Thursday, December 12, 2024

 

Software-as-a-service LLMs aka SaaS LLMs are way more costly than those developed and hosted using foundational models in workspaces either on-premises or in the cloud because they need to address all the use cases including a general chatbot. The generality incurs cost. For a more specific use case, a much smaller prompt suffices and it can also be fine-tuned by baking the instructions and expected structure into the model itself. Inference costs can also rise with the number of input and output tokens and in the case of SaaS services, they are charged per token. Specific use case models can even be implemented with 2 engineers in 1 month with a few thousand dollars of compute for training and experimentation and tested by 4 human evaluators and an initial set of evaluation examples.
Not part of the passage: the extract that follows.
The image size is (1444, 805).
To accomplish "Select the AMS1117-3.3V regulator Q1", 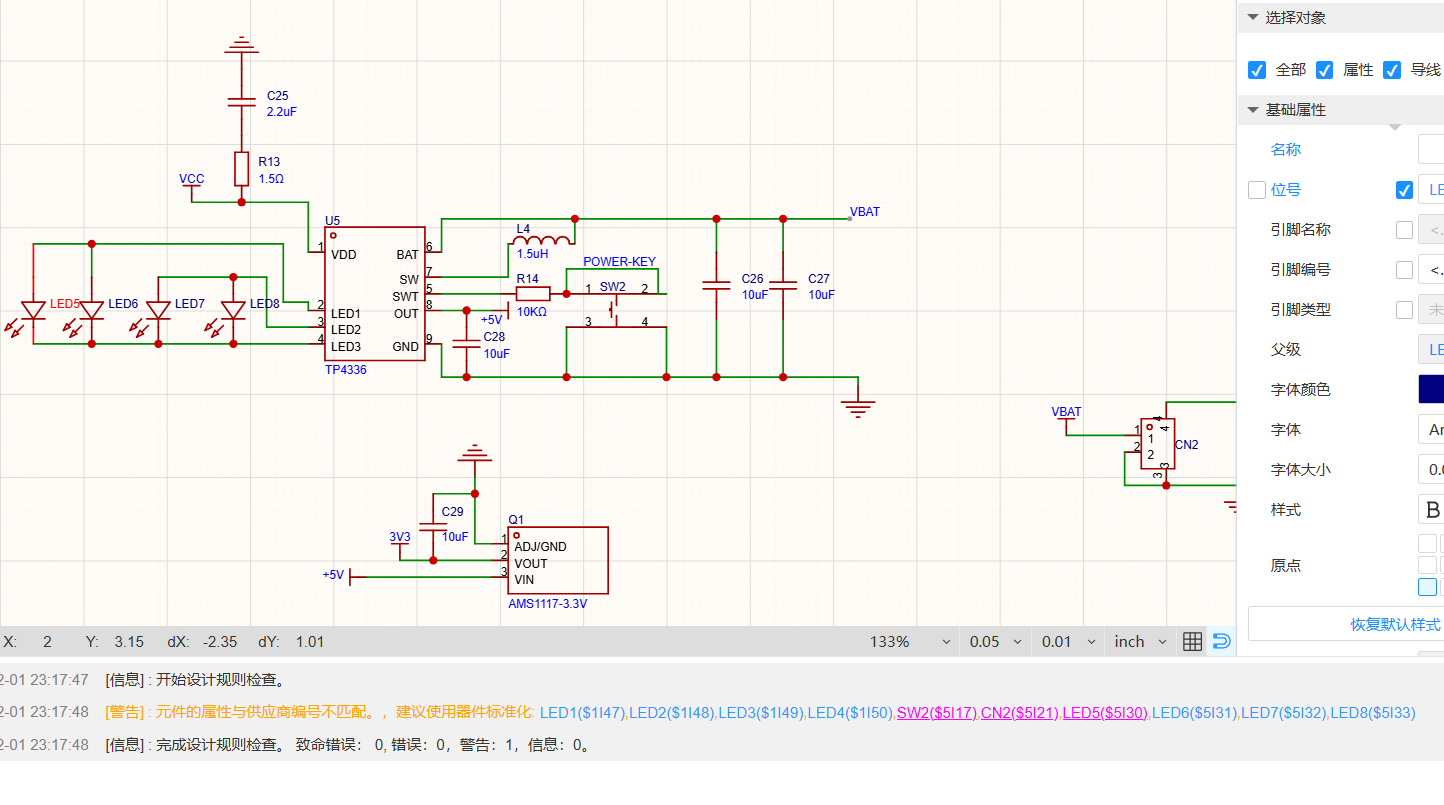I will tap(557, 562).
SaaS LLMs could be a matter of convenience. Developing a model from scratch often involves significant commitment both in terms of data and computational resources such as pre-training. Unlike fine-tuning, pre-training is a process of training a language model on a large corpus of data without using any prior knowledge or weights from an existing model. This scenario makes sense when the data is quite different from what off-the-shelf LLMs are trained on or where the domain is rather specialized when compared to everyday language or there must be full control over training data in terms of security, privacy, fit and finish for the model’s foundational knowledge base or when there are business justifications to avoid available LLMs altogether.

Organizations must plan for the significant commitment and sophisticated tooling required for this.  Libraries  like PyTorch FSDP and Deepspeed are required for their distributed training capabilities when pretraining an LLM from scratch.  Large-scale data preprocessing is required and involves distributed frameworks and infrastructure that can handle scale in data engineering. Training of an LLM cannot commence without a set of optimal hyperparameters. Since training involves high costs from long-running GPU jobs, resource utilization must be maximized. Even the length of time for training might be quite large which makes GPU failures more likely than normal load. Close monitoring of the training process is essential. Saving model checkpoints regularly and evaluating validation sets acts as safeguards.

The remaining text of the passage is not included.